* **Set task**
Turn every line of the records below into a JSON list of strings, one string per line, and leave out the blank lines.

* **Input material**
▽

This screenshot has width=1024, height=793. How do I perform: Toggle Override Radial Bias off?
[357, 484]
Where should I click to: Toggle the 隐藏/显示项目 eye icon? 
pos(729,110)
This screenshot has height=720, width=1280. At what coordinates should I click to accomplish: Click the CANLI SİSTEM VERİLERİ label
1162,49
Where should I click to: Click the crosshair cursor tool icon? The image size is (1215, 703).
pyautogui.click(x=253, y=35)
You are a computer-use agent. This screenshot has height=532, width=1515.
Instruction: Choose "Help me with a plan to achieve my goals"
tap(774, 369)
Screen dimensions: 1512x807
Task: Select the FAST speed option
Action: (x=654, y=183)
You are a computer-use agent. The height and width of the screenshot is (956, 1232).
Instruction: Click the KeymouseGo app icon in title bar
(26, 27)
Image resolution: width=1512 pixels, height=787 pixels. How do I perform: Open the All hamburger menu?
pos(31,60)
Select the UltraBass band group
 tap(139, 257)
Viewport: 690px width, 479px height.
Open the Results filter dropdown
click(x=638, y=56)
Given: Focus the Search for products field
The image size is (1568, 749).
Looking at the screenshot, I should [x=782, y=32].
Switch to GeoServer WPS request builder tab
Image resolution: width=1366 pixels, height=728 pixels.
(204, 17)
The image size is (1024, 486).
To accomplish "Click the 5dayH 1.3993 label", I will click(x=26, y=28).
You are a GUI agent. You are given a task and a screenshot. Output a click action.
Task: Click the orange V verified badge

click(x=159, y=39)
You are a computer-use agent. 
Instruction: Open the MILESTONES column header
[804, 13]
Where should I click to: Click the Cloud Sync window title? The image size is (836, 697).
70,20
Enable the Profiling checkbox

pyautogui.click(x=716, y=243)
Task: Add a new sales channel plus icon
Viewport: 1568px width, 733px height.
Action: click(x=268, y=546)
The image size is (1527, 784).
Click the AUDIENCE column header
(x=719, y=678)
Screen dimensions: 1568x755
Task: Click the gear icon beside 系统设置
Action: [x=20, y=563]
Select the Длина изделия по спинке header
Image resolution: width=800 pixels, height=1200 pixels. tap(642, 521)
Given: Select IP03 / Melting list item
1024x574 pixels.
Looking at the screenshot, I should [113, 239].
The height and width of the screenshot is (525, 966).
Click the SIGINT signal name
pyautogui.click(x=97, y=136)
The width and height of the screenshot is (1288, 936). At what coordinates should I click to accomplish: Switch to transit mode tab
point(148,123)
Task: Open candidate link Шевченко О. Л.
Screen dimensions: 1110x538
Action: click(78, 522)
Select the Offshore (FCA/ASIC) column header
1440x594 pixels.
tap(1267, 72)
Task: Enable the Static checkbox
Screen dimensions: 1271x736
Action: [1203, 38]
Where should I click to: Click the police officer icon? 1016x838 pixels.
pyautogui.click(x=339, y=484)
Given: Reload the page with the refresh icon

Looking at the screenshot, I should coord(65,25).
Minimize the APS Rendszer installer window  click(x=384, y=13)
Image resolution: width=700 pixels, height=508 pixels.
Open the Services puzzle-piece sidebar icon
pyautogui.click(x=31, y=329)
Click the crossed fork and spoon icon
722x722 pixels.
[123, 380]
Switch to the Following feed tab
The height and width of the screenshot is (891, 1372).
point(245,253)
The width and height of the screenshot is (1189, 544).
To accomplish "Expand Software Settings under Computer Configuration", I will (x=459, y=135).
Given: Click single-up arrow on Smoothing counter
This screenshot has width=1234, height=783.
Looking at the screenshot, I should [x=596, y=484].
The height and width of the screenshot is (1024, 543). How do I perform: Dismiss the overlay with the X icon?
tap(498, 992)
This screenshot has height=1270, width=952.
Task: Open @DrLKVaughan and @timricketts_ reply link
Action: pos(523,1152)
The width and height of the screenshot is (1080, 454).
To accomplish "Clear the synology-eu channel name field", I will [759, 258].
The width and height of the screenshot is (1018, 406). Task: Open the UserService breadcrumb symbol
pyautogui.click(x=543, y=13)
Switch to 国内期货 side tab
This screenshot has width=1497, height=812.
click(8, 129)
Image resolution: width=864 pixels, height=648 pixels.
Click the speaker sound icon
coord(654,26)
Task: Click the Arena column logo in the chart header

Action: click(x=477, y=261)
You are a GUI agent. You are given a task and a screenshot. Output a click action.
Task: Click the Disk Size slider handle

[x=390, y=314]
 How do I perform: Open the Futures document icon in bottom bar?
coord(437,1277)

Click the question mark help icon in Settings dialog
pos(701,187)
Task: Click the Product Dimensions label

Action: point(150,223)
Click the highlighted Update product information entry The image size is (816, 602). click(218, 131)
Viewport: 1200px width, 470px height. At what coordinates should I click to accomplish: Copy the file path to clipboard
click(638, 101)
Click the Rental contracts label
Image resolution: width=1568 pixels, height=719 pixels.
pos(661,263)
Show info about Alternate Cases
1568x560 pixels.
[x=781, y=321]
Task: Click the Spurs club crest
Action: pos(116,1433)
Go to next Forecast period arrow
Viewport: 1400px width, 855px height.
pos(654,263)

△

* **Exercise response**
[
  "This screenshot has width=1024, height=793. How do I perform: Toggle Override Radial Bias off?",
  "[357, 484]",
  "Where should I click to: Toggle the 隐藏/显示项目 eye icon? ",
  "pos(729,110)",
  "This screenshot has height=720, width=1280. At what coordinates should I click to accomplish: Click the CANLI SİSTEM VERİLERİ label",
  "1162,49",
  "Where should I click to: Click the crosshair cursor tool icon? The image size is (1215, 703).",
  "pyautogui.click(x=253, y=35)",
  "You are a computer-use agent. This screenshot has height=532, width=1515.",
  "Instruction: Choose \"Help me with a plan to achieve my goals\"",
  "tap(774, 369)",
  "Screen dimensions: 1512x807",
  "Task: Select the FAST speed option",
  "Action: (x=654, y=183)",
  "You are a computer-use agent. The height and width of the screenshot is (956, 1232).",
  "Instruction: Click the KeymouseGo app icon in title bar",
  "(26, 27)",
  "Image resolution: width=1512 pixels, height=787 pixels. How do I perform: Open the All hamburger menu?",
  "pos(31,60)",
  "Select the UltraBass band group",
  " tap(139, 257)",
  "Viewport: 690px width, 479px height.",
  "Open the Results filter dropdown",
  "click(x=638, y=56)",
  "Given: Focus the Search for products field",
  "The image size is (1568, 749).",
  "Looking at the screenshot, I should [x=782, y=32].",
  "Switch to GeoServer WPS request builder tab",
  "Image resolution: width=1366 pixels, height=728 pixels.",
  "(204, 17)",
  "The image size is (1024, 486).",
  "To accomplish \"Click the 5dayH 1.3993 label\", I will click(x=26, y=28).",
  "You are a GUI agent. You are given a task and a screenshot. Output a click action.",
  "Task: Click the orange V verified badge",
  "click(x=159, y=39)",
  "You are a computer-use agent. ",
  "Instruction: Open the MILESTONES column header",
  "[804, 13]",
  "Where should I click to: Click the Cloud Sync window title? The image size is (836, 697).",
  "70,20",
  "Enable the Profiling checkbox",
  "pyautogui.click(x=716, y=243)",
  "Task: Add a new sales channel plus icon",
  "Viewport: 1568px width, 733px height.",
  "Action: click(x=268, y=546)",
  "The image size is (1527, 784).",
  "Click the AUDIENCE column header",
  "(x=719, y=678)",
  "Screen dimensions: 1568x755",
  "Task: Click the gear icon beside 系统设置",
  "Action: [x=20, y=563]",
  "Select the Длина изделия по спинке header",
  "Image resolution: width=800 pixels, height=1200 pixels. tap(642, 521)",
  "Given: Select IP03 / Melting list item",
  "1024x574 pixels.",
  "Looking at the screenshot, I should [113, 239].",
  "The height and width of the screenshot is (525, 966).",
  "Click the SIGINT signal name",
  "pyautogui.click(x=97, y=136)",
  "The width and height of the screenshot is (1288, 936). At what coordinates should I click to accomplish: Switch to transit mode tab",
  "point(148,123)",
  "Task: Open candidate link Шевченко О. Л.",
  "Screen dimensions: 1110x538",
  "Action: click(78, 522)",
  "Select the Offshore (FCA/ASIC) column header",
  "1440x594 pixels.",
  "tap(1267, 72)",
  "Task: Enable the Static checkbox",
  "Screen dimensions: 1271x736",
  "Action: [1203, 38]",
  "Where should I click to: Click the police officer icon? 1016x838 pixels.",
  "pyautogui.click(x=339, y=484)",
  "Given: Reload the page with the refresh icon",
  "Looking at the screenshot, I should coord(65,25).",
  "Minimize the APS Rendszer installer window  click(x=384, y=13)",
  "Image resolution: width=700 pixels, height=508 pixels.",
  "Open the Services puzzle-piece sidebar icon",
  "pyautogui.click(x=31, y=329)",
  "Click the crossed fork and spoon icon",
  "722x722 pixels.",
  "[123, 380]",
  "Switch to the Following feed tab",
  "The height and width of the screenshot is (891, 1372).",
  "point(245,253)",
  "The width and height of the screenshot is (1189, 544).",
  "To accomplish \"Expand Software Settings under Computer Configuration\", I will (x=459, y=135).",
  "Given: Click single-up arrow on Smoothing counter",
  "This screenshot has width=1234, height=783.",
  "Looking at the screenshot, I should [x=596, y=484].",
  "The height and width of the screenshot is (1024, 543). How do I perform: Dismiss the overlay with the X icon?",
  "tap(498, 992)",
  "This screenshot has height=1270, width=952.",
  "Task: Open @DrLKVaughan and @timricketts_ reply link",
  "Action: pos(523,1152)",
  "The width and height of the screenshot is (1080, 454).",
  "To accomplish \"Clear the synology-eu channel name field\", I will [759, 258].",
  "The width and height of the screenshot is (1018, 406). Task: Open the UserService breadcrumb symbol",
  "pyautogui.click(x=543, y=13)",
  "Switch to 国内期货 side tab",
  "This screenshot has width=1497, height=812.",
  "click(8, 129)",
  "Image resolution: width=864 pixels, height=648 pixels.",
  "Click the speaker sound icon",
  "coord(654,26)",
  "Task: Click the Arena column logo in the chart header",
  "Action: click(x=477, y=261)",
  "You are a GUI agent. You are given a task and a screenshot. Output a click action.",
  "Task: Click the Disk Size slider handle",
  "[x=390, y=314]",
  " How do I perform: Open the Futures document icon in bottom bar?",
  "coord(437,1277)",
  "Click the question mark help icon in Settings dialog",
  "pos(701,187)",
  "Task: Click the Product Dimensions label",
  "Action: point(150,223)",
  "Click the highlighted Update product information entry The image size is (816, 602). click(218, 131)",
  "Viewport: 1200px width, 470px height. At what coordinates should I click to accomplish: Copy the file path to clipboard",
  "click(638, 101)",
  "Click the Rental contracts label",
  "Image resolution: width=1568 pixels, height=719 pixels.",
  "pos(661,263)",
  "Show info about Alternate Cases",
  "1568x560 pixels.",
  "[x=781, y=321]",
  "Task: Click the Spurs club crest",
  "Action: pos(116,1433)",
  "Go to next Forecast period arrow",
  "Viewport: 1400px width, 855px height.",
  "pos(654,263)"
]